- Born: Jessica Cecchini
- Beauty pageant titleholder
- Title: Miss Piemonte 2007 Miss Universo Italia 2010
- Hair color: Brown
- Eye color: Green
- Major competition(s): • Miss Italia 2007 • Miss Universo Italia 2010 (winner) • Miss Universe 2010 (Unplaced)

= Jessica Cecchini =

Italian model

Jessica Cecchini is an Italian model and beauty pageant titleholder who the winner of the Miss Universo Italia 2010 pageant that was held at the Teatro Antico Greco-Romano in Taormina, Sicily on 1 July 2010. For the first time ever, the pageant streamed via webcast worldwide on twww.tv.
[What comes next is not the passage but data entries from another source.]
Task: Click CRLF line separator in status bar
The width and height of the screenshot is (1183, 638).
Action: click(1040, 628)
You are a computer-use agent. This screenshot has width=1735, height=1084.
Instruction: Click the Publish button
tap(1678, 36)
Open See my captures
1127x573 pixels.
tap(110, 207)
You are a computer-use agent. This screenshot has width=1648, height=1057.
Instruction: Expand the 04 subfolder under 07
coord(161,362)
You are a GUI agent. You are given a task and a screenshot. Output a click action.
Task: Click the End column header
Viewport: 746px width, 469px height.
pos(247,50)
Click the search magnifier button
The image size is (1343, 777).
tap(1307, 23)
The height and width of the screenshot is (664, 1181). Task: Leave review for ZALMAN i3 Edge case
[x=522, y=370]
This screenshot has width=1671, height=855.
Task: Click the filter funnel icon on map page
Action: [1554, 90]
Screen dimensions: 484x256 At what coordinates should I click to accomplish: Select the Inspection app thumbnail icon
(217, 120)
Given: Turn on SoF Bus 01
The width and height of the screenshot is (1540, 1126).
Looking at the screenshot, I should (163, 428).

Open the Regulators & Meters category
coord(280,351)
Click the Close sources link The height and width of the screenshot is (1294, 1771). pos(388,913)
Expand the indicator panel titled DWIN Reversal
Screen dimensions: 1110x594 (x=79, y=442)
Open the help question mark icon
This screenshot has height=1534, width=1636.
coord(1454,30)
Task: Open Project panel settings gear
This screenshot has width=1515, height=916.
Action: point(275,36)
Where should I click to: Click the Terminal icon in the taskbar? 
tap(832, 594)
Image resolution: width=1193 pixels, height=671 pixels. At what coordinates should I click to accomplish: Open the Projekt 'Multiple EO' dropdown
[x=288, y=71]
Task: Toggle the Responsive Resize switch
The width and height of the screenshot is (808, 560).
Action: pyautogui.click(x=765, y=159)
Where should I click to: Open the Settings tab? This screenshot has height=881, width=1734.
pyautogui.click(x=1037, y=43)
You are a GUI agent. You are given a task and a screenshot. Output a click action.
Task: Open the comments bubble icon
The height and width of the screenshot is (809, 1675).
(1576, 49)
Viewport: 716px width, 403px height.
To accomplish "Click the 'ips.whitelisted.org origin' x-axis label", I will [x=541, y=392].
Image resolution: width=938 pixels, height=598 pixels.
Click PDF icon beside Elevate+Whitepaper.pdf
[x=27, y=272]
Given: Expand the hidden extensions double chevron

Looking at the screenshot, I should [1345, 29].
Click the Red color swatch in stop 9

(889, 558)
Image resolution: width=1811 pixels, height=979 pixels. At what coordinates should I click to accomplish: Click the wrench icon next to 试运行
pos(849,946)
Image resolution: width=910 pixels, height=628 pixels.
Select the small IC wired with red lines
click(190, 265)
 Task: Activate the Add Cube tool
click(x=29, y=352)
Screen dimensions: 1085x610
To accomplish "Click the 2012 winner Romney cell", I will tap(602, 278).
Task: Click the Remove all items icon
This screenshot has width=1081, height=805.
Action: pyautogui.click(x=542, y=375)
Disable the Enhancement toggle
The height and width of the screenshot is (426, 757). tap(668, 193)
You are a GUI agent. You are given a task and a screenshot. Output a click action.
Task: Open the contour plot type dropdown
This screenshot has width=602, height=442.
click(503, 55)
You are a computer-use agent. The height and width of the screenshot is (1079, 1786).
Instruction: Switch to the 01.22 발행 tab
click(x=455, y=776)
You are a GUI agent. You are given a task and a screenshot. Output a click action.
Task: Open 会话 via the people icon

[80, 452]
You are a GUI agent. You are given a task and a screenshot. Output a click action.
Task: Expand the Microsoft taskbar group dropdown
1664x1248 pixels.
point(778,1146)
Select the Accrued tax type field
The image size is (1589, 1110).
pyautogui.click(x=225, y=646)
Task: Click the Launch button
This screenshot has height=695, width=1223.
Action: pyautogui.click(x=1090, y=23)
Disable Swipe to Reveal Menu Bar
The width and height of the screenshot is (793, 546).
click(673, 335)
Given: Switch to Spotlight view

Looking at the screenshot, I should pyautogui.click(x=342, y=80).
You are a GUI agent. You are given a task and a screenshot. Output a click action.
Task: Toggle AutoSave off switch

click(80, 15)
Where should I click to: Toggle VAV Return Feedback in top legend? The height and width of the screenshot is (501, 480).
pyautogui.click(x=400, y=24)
Jessica beat out 27 other contestants and won the right to represent Italy at the Miss Universe 2010 pageant in Las Vegas, Nevada, where she failed to advance to the Top 15. No Italian woman has ever won the Miss Universe crown, but the number of semifinalists and finalists (including 1st runners-up Daniela Bianchi in 1960 and Roberta Capua in 1987) makes Italy statistically the most successful country never to have won the pageant.

Jessica stands 5 ft 10 in and she's a Pisces. She's a student at the Istituto Tecnico Salute Individuale, and she enjoys music and volleyball. Her dream is to someday work in the fashion industry or in show business.